For nearly 50 years, Roe v. Wade applied the 14th Amendment “right to privacy” to women’s abortion decisions. Per the Oyez case summary page:

“In the first trimester of pregnancy, the state may not regulate the abortion decision; only the pregnant woman and her attending physician can make that decision.”

“In the second trimester, the state may impose regulations on abortion that are reasonably related to maternal health.”

“In the third trimester, once the fetus reaches the point of ‘viability,’ a state may regulate abortions or prohibit them entirely, so long as the laws contain exceptions for cases when abortion is necessary to save the life or health of the mother.”

Zero in on the “attending physician” segment. It’s unreasonable to think voters and lawmakers (and even judges) alone possess the institutional knowledge to determine how to regulate abortion.

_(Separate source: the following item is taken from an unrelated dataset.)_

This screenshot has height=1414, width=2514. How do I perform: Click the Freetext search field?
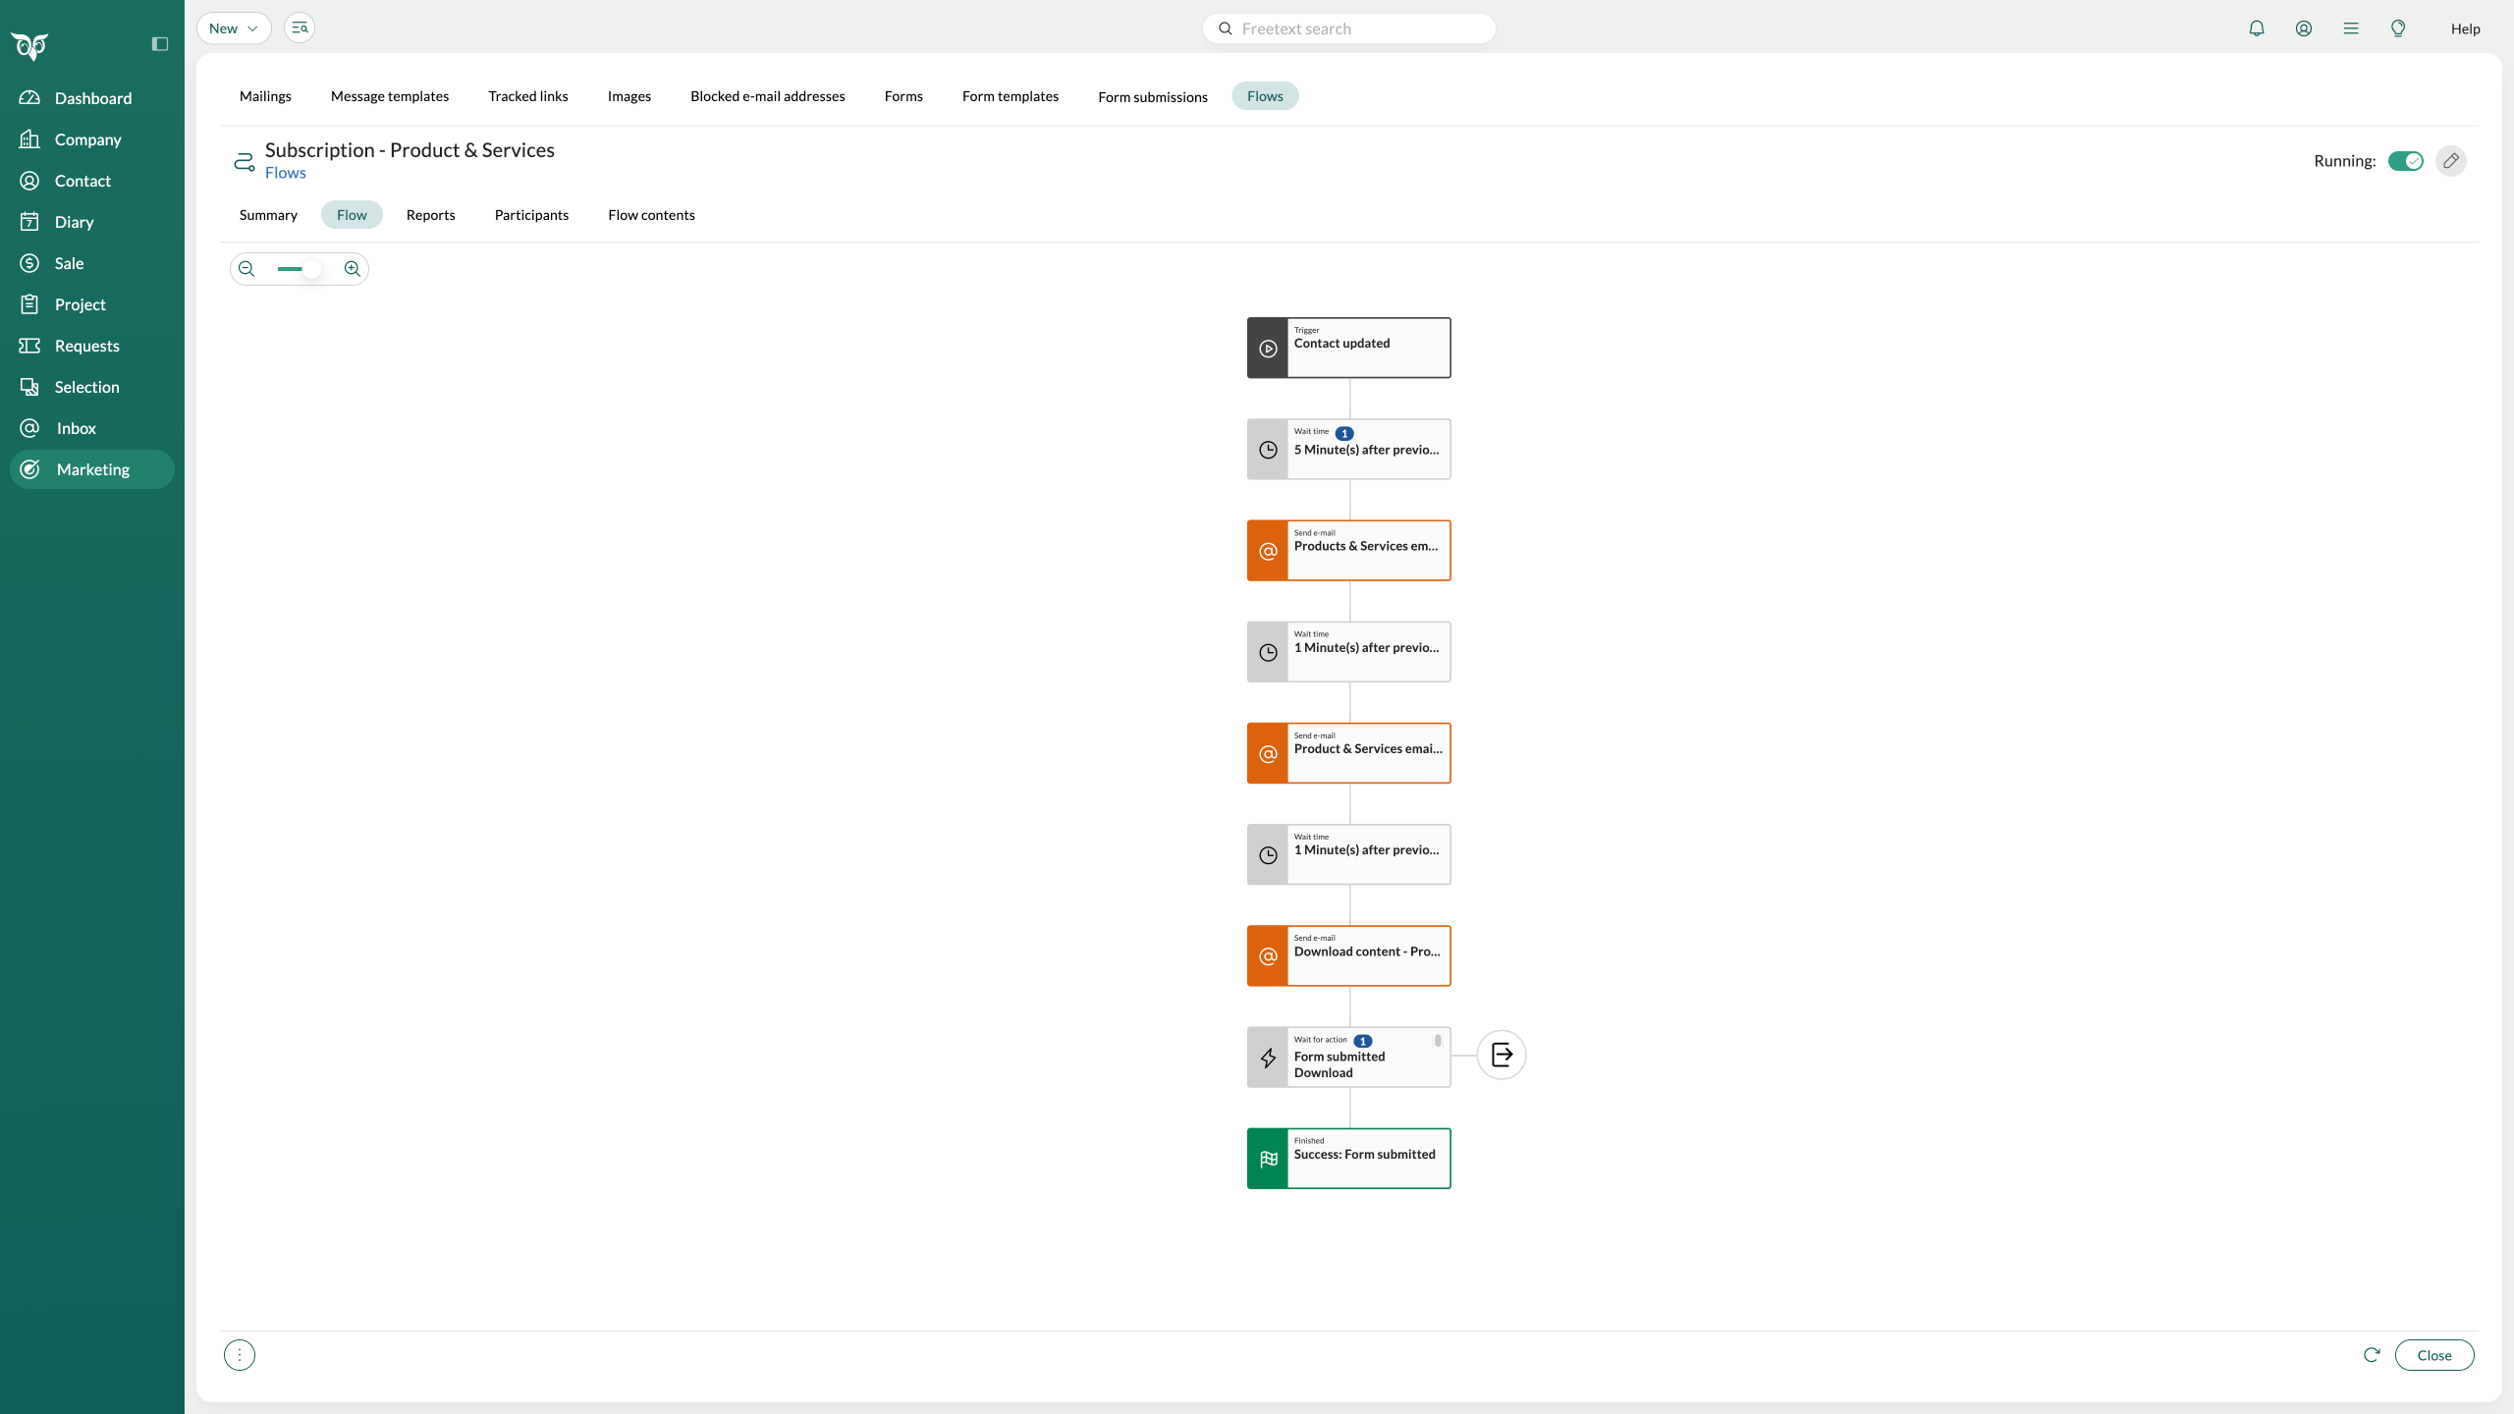click(x=1360, y=28)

Patients and physicians are most qualified because trust and ethics are at the core of their highly individualized health care relationships. The American Medical Association’s Code of Medical Ethics speaks to this factor:

“The practice of medicine, and its embodiment in the clinical encounter between a patient and a physician, is fundamentally a moral activity that arises from the imperative to care for patients and to alleviate suffering. The relationship between a patient and a physician is based on trust, which gives rise to physicians’ ethical responsibility to place patients’ welfare above the physician’s own self-interest or obligations to others, to use sound medical judgment on patients’ behalf, and to advocate for their patients’ welfare.”

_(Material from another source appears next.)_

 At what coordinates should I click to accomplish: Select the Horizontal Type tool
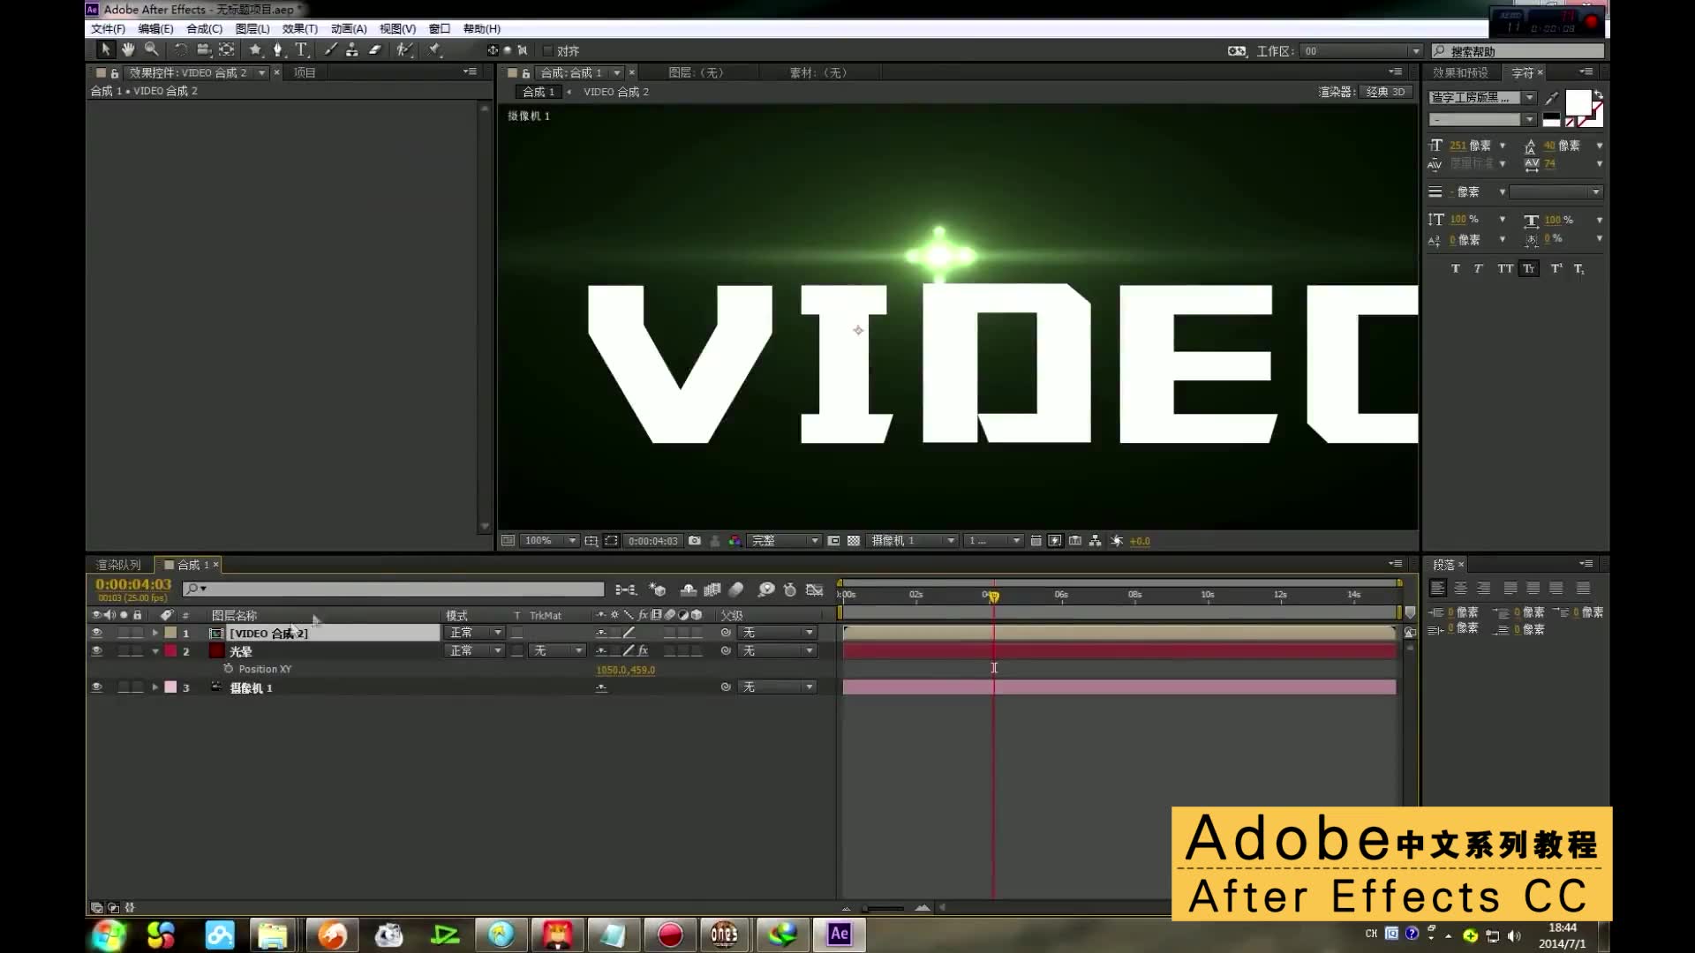[x=301, y=50]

Abortion policy is no different. It should be about patients’ welfare, and physicians — not lawmakers or courts — are the best partners in that process. Before the governor and the General Assembly advance any post-Roe abortion proposals, they should fully collaborate with Virginia providers to understand all patient scenarios and assess the ground-level impacts.

National data from the Centers for Disease Control and Prevention found that in 2019, 92.7% of abortions were performed at 13 weeks or earlier, which falls within Youngkin’s 15-week proposal. But the most harmful outcome of the Supreme Court’s decision is the wide open door to outright criminalization of abortion at the state level, at all points in a woman’s pregnancy.

Fear does not belong in any exam room in the commonwealth or elsewhere. Patients face incredibly difficult choices and physicians bear the tremendous responsibility of delivering lifesaving care.

Kaiser Family Foundation data shows Virginia reported more than 15,000 legal abortions in 2019. Say 7.3% of those procedures were performed after the 15-week mark — more than 1,100 women’s private health care decisions could be affected by Youngkin’s proposal.

Lt. Gov. Winsome Earle-Sears — the first woman in the commonwealth’s No. 2 post, the first woman of color to hold statewide office and a mom of three — offered a motherly, nuanced perspective.

“I believe the baby in the womb wants to live,” Sears said in a recent interview with WRIC-TV. “Now we have to make sure that we take care of the life and the health of the mother and, of course, rape and incest. But at the same time, I thought, this is excellent. We get an opportunity to talk about this some more.”

We must talk about this some more. The Supreme Court’s decision is in, but states’ rights do not automatically equate to better health outcomes. If the commonwealth is to protect life, build consensus and create a successful path forward, it has to shape policy that trusts patients and providers to build their own relationships — and make their own choices.